Martín de Soria (fl. 1449 -1487) was a Spanish Gothic painter in the Flemish style; active in the Kingdom of Aragón. His style is related to that of Jaume Huguet and his works have sometimes been confused with that painter's youthful efforts.

== Life and work ==
He appears to have begun his artistic education in the workshop of his uncle, Blasco de Grañén, who also worked as his agent. In 1457, he and Juan Rius (fl.1455-1482) were commissioned to create an altarpiece for the town of Aguilón, with his uncle as guarantor.

In 1459, following his uncle's death, he completed altarpieces at Épila and Ejea de los Caballeros that his uncle had left unfinished. At the latter, in the Iglesia de San Salvador, which was not completed until 1476, a cleaning that was performed in 1986 uncovered evidence that the work may be entirely Soria's.

Also in 1459, he contracted with the merchant, Miguel de Baltueña, to create an altarpiece for his personal chapel at the Iglesia de San Pablo in Zaragoza. Some of the panels, damaged by old, inexpert restorations are at the Zaragoza Museum. Between 1469 and 1471 he produced a "Virgen del Campo" in Asín which was once attributed to Huguet.

It is not until 1485 that another work can be named as his with certainty. This is the main altarpiece of the church in Pallaruelo, Huesca, which was signed and dated. Most of the panels were destroyed in 1936, during the Spanish Civil War. The surviving ones may be seen at the local Diocesan Museum. The others are known only through photographs.

▸ Record extracts:

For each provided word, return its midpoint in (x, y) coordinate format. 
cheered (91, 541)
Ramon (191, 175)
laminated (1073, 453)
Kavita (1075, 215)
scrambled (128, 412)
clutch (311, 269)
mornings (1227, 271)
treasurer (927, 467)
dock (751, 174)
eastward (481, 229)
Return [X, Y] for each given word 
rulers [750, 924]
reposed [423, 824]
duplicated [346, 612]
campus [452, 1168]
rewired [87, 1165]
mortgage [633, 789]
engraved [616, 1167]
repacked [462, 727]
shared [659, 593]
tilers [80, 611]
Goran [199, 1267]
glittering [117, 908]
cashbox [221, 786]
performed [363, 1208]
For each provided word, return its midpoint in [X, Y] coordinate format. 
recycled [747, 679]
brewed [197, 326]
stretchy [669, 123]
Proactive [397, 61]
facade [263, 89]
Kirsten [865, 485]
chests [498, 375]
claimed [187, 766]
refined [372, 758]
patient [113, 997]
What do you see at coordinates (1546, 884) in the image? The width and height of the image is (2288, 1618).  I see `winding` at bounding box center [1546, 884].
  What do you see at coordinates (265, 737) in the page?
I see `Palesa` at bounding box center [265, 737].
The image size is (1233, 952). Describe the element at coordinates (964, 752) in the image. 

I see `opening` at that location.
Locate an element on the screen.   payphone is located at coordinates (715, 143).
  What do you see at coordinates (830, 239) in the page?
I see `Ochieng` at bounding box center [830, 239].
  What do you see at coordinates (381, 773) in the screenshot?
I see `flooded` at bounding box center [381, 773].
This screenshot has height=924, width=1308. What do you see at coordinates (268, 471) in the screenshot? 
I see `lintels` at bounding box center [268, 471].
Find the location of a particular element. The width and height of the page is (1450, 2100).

▸ Check your understanding:
a. In the text on Martín de Soria, what happened to most of the panels of the main altarpiece of the church in Pallaruelo?
b. Name every person in the text on Martín de Soria other than Soria himself.

▸ Results by task:
a. They were destroyed in 1936, during the Spanish Civil War.

b. Jaume Huguet, Blasco de Grañén, Juan Rius, Miguel de Baltueña